La sanction de Barcelone soldée, Johann Zarco repart d'Aragon avec un point et une sacrée anecdote. Bien parti, « j'ai un peu mieux freiné qu'hier ». Le pilote LCR a d'abord cédé une position dans un contact avec Miller, avant de purger sa double pénalité. C'est là que la course a basculé dans l'improbable. « Incroyable : sur le premier long lap, je tombe sur Pecco qui chute. Je le vois glisser, son corps s'arrête au milieu des deux lignes. Ce n'était pas dangereux, mais j'ai fait attention, j'ai coupé pour l'éviter. » Bilan : plus de trois secondes perdues sur le premier passage, deux sur le second.
La remontée a vite trouvé ses limites. « Tout le monde roulait vite, même derrière ça tournait en petit 1'48. À chaque fois que je me rapprochais, je reperdais quelques dixièmes. Il faut donner beaucoup d'énergie pour rester collé et réussir à passer. » Aidé par les déboires de certains, le Français a fini par accrocher Marini dans son viseur, sans pouvoir le déborder. « Le point de la 15e place, c'est juste ce qu'il faut. »

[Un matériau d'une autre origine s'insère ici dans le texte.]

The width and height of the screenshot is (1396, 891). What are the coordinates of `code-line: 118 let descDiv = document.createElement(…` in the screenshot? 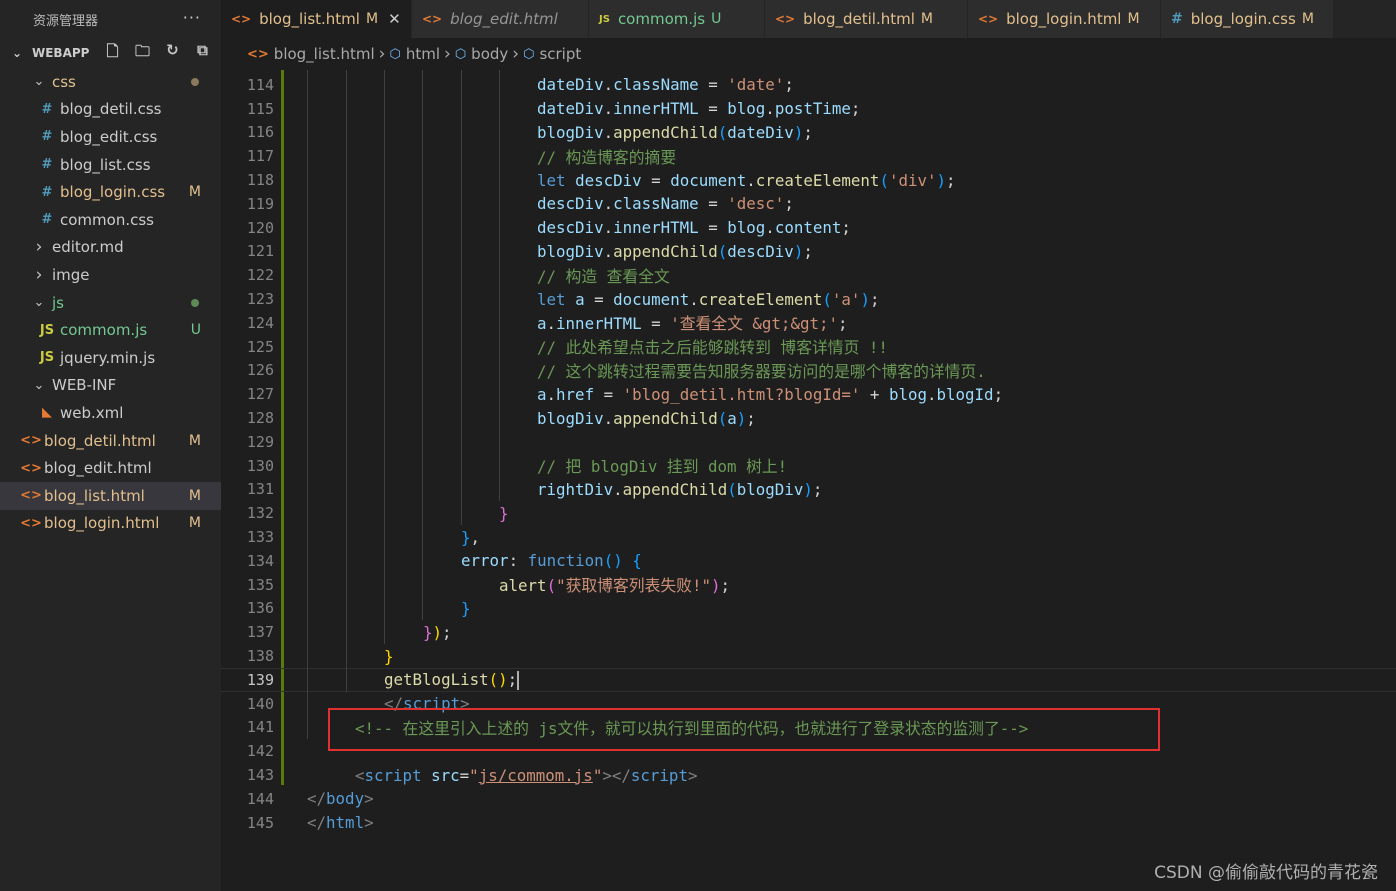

Physiquement, la jambe a tenu les 23 tours, avec une simple alerte de crampe dans les deux derniers. « C'est le haut du corps qui me limite pour tourner à gauche, au niveau de l'épaule et du bras gauches. Un petit déficit qui était là avant ma blessure. » Le bilan du retour reste largement positif avant Misano, que Zarco veut aborder « en restant malin », convaincu qu'« il y a moyen de faire de très bonnes choses jusqu'à la fin de la saison ».